Exercise directions:
Quote the entries below from the line with "This screenshot has width=600, height=470." through the line with "Task: Expand the", both ends included, and only those lines.

Data provided:

---

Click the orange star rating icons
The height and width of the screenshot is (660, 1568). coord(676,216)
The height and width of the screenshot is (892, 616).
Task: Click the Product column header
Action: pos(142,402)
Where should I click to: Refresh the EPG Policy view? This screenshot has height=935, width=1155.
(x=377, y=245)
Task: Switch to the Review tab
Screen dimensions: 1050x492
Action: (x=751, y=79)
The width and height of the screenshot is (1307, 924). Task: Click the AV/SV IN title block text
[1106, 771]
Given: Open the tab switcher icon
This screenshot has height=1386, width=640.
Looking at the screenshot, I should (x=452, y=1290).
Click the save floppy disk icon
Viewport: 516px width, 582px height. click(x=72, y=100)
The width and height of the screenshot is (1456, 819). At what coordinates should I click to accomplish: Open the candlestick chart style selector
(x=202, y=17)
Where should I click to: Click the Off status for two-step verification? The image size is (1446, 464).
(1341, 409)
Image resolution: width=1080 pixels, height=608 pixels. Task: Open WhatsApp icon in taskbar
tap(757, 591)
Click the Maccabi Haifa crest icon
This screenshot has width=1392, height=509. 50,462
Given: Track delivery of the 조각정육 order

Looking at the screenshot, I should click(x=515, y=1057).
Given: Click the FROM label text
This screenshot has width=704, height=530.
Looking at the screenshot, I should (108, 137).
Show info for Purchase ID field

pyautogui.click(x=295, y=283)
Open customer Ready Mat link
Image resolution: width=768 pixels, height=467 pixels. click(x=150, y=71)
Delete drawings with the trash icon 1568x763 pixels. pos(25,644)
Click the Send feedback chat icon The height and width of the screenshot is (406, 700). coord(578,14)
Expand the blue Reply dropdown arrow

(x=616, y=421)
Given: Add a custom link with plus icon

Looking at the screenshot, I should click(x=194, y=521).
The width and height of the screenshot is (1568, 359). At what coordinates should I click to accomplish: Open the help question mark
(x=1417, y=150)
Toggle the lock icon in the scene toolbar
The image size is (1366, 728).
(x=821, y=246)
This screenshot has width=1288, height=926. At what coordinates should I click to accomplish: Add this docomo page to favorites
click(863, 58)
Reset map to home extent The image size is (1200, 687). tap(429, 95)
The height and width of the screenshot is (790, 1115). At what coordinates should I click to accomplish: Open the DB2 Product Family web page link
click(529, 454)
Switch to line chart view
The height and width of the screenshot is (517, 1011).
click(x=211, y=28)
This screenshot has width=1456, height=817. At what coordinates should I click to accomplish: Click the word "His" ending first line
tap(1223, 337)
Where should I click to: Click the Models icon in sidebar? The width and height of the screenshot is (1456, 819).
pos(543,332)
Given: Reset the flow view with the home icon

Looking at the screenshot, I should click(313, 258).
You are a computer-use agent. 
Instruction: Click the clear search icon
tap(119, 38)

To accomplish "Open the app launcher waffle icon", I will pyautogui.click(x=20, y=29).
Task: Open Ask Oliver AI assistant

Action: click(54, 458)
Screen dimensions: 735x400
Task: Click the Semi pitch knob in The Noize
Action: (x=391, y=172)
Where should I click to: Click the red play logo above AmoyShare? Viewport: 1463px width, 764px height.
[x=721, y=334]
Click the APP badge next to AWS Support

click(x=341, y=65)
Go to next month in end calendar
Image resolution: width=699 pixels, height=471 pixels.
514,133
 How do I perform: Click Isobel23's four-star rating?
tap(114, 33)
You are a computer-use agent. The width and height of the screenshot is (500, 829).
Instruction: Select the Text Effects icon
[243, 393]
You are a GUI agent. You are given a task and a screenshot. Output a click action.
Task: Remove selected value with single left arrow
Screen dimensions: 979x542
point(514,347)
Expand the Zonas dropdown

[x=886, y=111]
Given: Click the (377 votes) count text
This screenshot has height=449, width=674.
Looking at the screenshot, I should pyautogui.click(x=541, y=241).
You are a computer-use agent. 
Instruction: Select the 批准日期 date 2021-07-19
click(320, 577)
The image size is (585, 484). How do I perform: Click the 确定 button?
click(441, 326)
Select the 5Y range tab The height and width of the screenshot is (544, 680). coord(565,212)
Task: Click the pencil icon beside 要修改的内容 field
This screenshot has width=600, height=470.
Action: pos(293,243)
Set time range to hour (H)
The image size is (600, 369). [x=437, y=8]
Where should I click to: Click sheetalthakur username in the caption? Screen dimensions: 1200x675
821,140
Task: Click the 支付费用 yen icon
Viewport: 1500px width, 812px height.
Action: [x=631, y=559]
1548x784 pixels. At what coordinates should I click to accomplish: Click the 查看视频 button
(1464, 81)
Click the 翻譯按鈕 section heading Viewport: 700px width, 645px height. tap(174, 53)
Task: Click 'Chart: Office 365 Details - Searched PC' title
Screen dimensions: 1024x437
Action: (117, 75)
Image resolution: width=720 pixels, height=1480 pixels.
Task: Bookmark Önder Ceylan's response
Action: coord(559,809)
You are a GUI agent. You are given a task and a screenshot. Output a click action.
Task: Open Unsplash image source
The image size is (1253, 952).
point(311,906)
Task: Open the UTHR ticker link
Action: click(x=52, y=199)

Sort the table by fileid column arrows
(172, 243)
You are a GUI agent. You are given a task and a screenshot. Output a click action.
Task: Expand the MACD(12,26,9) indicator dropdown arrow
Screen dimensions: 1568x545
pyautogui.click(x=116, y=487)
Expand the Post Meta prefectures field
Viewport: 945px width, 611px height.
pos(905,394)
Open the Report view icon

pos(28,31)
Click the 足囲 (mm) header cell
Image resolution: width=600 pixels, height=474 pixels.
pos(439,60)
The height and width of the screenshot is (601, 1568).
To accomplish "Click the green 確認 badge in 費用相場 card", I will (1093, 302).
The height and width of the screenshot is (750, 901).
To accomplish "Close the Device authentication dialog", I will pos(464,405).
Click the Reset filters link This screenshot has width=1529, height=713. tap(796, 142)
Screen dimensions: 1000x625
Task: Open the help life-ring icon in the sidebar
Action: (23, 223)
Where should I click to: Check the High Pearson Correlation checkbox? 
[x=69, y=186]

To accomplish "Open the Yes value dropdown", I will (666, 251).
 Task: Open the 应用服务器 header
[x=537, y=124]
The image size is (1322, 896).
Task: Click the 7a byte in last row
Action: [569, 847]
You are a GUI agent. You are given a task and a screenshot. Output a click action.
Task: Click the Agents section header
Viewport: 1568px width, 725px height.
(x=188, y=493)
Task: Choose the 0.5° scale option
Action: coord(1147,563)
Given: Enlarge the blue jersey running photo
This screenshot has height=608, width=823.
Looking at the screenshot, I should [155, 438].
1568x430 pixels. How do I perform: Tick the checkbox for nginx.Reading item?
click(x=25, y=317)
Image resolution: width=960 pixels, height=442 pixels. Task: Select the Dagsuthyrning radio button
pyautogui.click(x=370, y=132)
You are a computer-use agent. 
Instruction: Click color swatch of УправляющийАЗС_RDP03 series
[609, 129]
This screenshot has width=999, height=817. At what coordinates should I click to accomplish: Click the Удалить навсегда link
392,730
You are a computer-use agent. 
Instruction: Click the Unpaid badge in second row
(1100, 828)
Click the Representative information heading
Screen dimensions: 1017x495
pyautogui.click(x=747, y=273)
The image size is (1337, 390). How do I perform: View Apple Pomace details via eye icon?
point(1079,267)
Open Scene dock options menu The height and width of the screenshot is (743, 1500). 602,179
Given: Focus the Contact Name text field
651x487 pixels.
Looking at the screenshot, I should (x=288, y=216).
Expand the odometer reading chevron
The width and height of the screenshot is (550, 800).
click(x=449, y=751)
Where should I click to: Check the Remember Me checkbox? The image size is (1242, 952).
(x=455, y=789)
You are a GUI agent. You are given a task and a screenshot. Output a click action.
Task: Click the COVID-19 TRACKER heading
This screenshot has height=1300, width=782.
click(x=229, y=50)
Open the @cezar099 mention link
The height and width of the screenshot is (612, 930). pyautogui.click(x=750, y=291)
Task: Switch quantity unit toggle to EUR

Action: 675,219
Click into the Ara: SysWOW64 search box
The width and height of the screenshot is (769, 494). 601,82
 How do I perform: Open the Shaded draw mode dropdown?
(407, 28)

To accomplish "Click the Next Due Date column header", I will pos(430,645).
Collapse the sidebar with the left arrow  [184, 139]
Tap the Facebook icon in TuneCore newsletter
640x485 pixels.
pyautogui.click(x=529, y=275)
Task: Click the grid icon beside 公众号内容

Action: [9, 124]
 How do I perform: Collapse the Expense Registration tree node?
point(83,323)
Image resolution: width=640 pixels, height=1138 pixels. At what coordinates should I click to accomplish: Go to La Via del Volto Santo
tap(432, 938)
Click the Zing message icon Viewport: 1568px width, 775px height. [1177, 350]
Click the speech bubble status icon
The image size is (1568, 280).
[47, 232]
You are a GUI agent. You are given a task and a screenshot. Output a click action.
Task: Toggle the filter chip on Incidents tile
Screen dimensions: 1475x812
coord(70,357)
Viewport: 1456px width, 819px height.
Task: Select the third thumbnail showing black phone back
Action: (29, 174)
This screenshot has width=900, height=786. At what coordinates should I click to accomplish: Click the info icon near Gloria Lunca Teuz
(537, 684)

---

Response to this task:
This screenshot has width=600, height=470.
Action: pos(293,243)
Set time range to hour (H)
The image size is (600, 369). [x=437, y=8]
Where should I click to: Click sheetalthakur username in the caption? Screen dimensions: 1200x675
821,140
Task: Click the 支付费用 yen icon
Viewport: 1500px width, 812px height.
Action: [x=631, y=559]
1548x784 pixels. At what coordinates should I click to accomplish: Click the 查看视频 button
(1464, 81)
Click the 翻譯按鈕 section heading Viewport: 700px width, 645px height. tap(174, 53)
Task: Click 'Chart: Office 365 Details - Searched PC' title
Screen dimensions: 1024x437
Action: (117, 75)
Image resolution: width=720 pixels, height=1480 pixels.
Task: Bookmark Önder Ceylan's response
Action: coord(559,809)
You are a GUI agent. You are given a task and a screenshot. Output a click action.
Task: Open Unsplash image source
The image size is (1253, 952).
point(311,906)
Task: Open the UTHR ticker link
Action: click(x=52, y=199)

Sort the table by fileid column arrows
(172, 243)
You are a GUI agent. You are given a task and a screenshot. Output a click action.
Task: Expand the MACD(12,26,9) indicator dropdown arrow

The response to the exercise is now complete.